«Mettere ordine nel caos, questa è la creazione», e queste le parole che Apollinaire scrisse su Henri Matisse in un’intervista del 1907.
Chiunque si sia imbattuto in un dipinto del famoso pittore francese avrà percepito quella raggiante serenità che emanano i colori e le forme impressi sulle tele. Tra le intensità del blu e la sfacciataggine dei rossi, la vivida immaginazione di Henri Matisse ha dato vita ad un’arte dal linguaggio insolito, inconfondibile e rassicurante, che tutti oggi riconosciamo.
Gli esordi accademici
Henri Matisse non è stato un bambino prodigio come il suo amico Pablo Picasso, di 12 anni più giovane. Intraprende gli studi di legge ma, costretto per lungo tempo a letto, scopre l’amore per la luce e la pittura. Allora, assecondato dalla madre, si stabilisce a Parigi dove entra nello studio di Gustave Moreau all’École des beaux-arts. Qui studia la tradizione romantica e approfondisce i maestri del passato. Ma il cuore del giovane artista vaga, insoddisfatto, alla ricerca della luce.

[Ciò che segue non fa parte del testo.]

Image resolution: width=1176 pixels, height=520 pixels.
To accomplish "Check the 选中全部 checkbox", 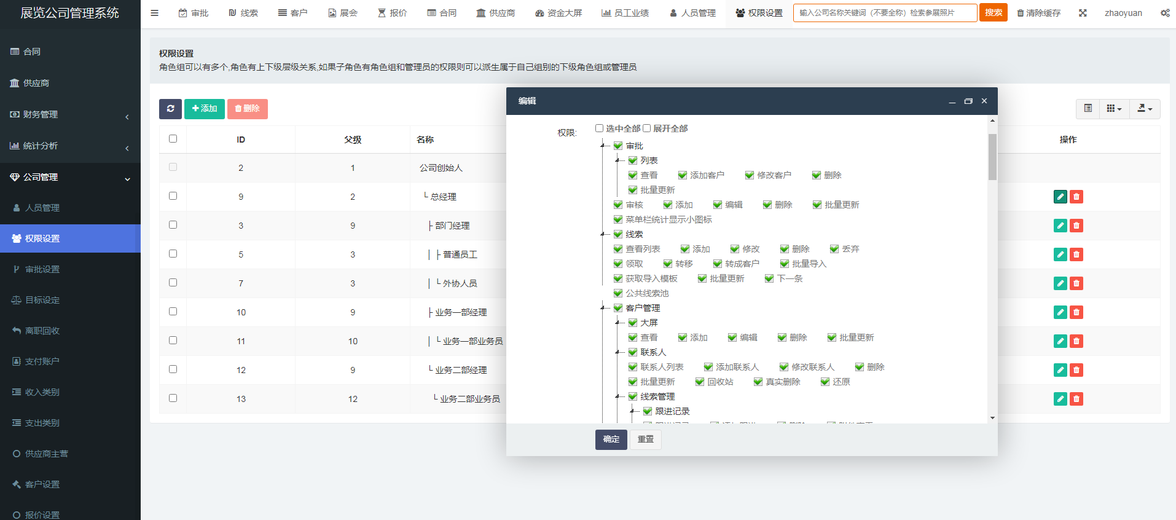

In una serie di viaggi tra il sud della Francia, il Marocco e l’Italia, Matisse rivoluziona la sua tavolozza, che assorbe toni sempre più chiari e luminosi. Il giovane è ormai stanco dei pomeriggi trascorsi al Louvre per copiare i dipinti e studiarne le tecniche. I suoi occhi si poggiano su Corot, Monet, Cézanne. Le sue tele si caricano di colori pieni, densi, di tagli obliqui e di contorni netti e spigolosi.
Ma dopo l’estate del 1904 la sua pennellata acquisisce un tratto proprio, una nota imprescindibile, che farà di Henri Matisse il più importante rappresentante dei Fauves.
Ma chi sono esattamente i Fauves?
La breve avventura di questo gruppo di pittori, variegato e poco omogeneo, iniziò nell’ottobre del 1905, all’inaugurazione del Salon d’Automne di Parigi. Queste “belve” (questo il significato dell’appellativo Fauves che a loro venne velocemente affibbiato) erano alla ricerca di una loro libertà espressiva. Una vivezza coloristica tutta nuova – un incendio di colori – che riuscisse ad esprimere la joie de vivre, la voluttà della vita, la bellezza di ogni istante inaspettato.
E le loro tele – dagli accostamenti così violenti, così spregiudicati – in quell’autunno parigino sconvolsero il pubblico. La donna con cappello (1905) di Matisse – un ritratto della moglie costruito su macchie di colore verde, blu e rosso – finì nel mirino della critica. Fu allora che Matisse divenne il capofila di quel manipolo di artisti rivoluzionari e insofferenti alle regole.
Il colore: la voce di dentro
Attraverso i suoi quadri, Matisse ha assolto il colore da ogni servitù e da ogni relazione con corpi e oggetti. Ogni tinta si è liberamente appropriata di elementi a cui non era realmente legata. Tutti i colori – vivissimi, fortissimi – irrompono senza scrupoli, deflagrano con violenza e si impossessano della tela e dello spettatore, in una melodia disarmante e gioiosa.
Quando ho trovato il rapporto di tutti i toni, il risultato dev’essere un’armonia vivente di toni, un’armonia non dissimile da quella di una composizione musicale.
Note di un pittore, H. Matisse
Tanti sono i quadri che si potrebbero citare, in questo baccanale di forme e colori. Dai toni blu sui capelli di Madame Matisse in Ritratto con la riga verde (1905), alle rosse chiome degli alberi nella Joie de vivre (1905-1906), al cremisi bidimensionale in Interno rosso (1947), ai contrasti monumentali ne La Danza (1909-1910).
Ma l’arte di Matisse con il tempo elimina ogni elemento accessorio, approdando – in tarda età – su forme di astrattismo coloristico che ancora oggi tolgono il fiato.
Celebre la sua serie di Nudi Blu, che hanno forme di donne, accovacciate su se stesse, senza volti. Ombre e sagome di colore, in cui il contrasto tra l’azzurro dei corpi e il bianco degli sfondi è l’unico luogo in cui prendono vita quei capolavori.

Il colore soprattutto, forse ancor più del disegno, è una liberazione.
Henri Matisse
Felici e improbabili accostamenti di colori primari stesi con forza vitale e senza sfumature. Netti, intensi, determinanti. A cui l’artista accosta colori complementari, per rafforzarne il messaggio vivificante.
Matisse ha dipinto intensità e allegria. In una ferocia di colori che affidano la sovranità indiscussa alla luce. Che stranisce e colpisce, e ci ricorda l’intensità dei sapori, la cruda felicità della vita.
Un rito della solarità, un inno alla vita.